Ich muss mich auch entschuldigen. Obwohl ich – wenn auch oft nur "durch die Gerüchteküche" – von vielen Dingen erfahren habe, die sich mit "KI in der Wissenschaft" befassen, vor allem im letzten Jahr, habe ich keinen ernsthaften Versuch unternommen, die Literatur auf diesem Gebiet systematisch zu studieren. Ich habe es auch nicht versucht, seine Geschichte und die Herkunft der Ideen darin nachzuvollziehen.
Ich muss es also anderen überlassen, Verbindungen zwischen dem, was ich hier getan habe, und dem, was andere Leute anderswo getan haben (oder auch nicht), herzustellen. Es wäre faszinierend, eine ernsthafte Analyse der Geschichte der KI in der Wissenschaft vorzunehmen, aber dazu hatte ich bisher keine Gelegenheit.

Bei meinen Bemühungen wurde ich in hohem Maße von den Wolfram Institute-Stipendiaten Richard Assar ("Ruliad Fellow") und Nik Murzin ("Fourmilab Fellow") unterstützt. Ich bin auch den vielen Menschen dankbar, mit denen ich in letzter Zeit über KI in der Wissenschaft (und verwandte Themen) gesprochen oder von ihnen gehört habe, darunter Giulio Alessandrini, Mohammed AlQuraishi, Brian Frezza, Roger Germundsson, George Morgan, Michael Trott und Christopher Wolfram.
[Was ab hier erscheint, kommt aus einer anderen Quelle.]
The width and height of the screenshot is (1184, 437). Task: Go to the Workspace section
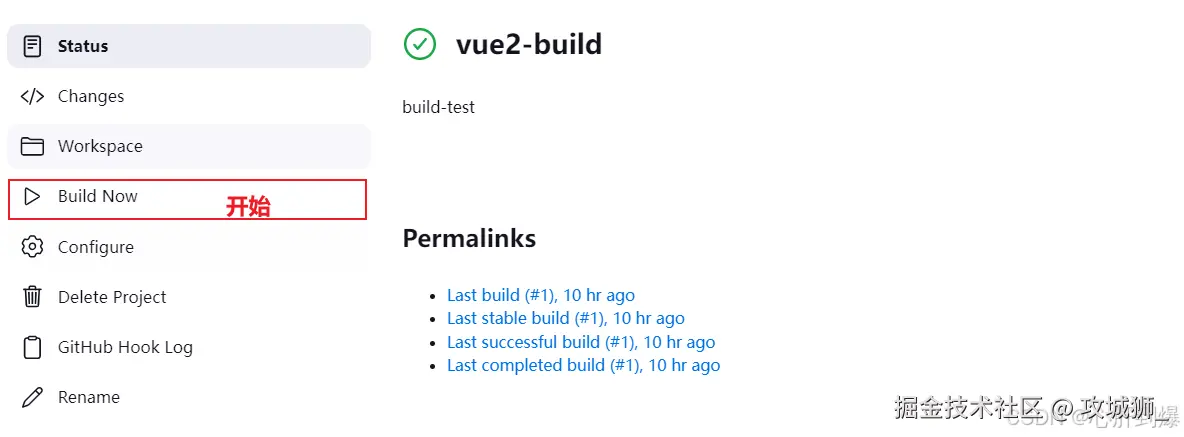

Ein Hinweis: Wenn Sie im englischsprachigen Originalartikel "Can AI Solve Science?" auf ein beliebiges Diagramm klicken, erhalten Sie den Code in Wolfram Language, um die Ergebnisse zu reproduzieren. Der Code zum Trainieren der verwendeten neuronalen Netze ist ebenfalls verfügbar (setzt eine GPU voraus).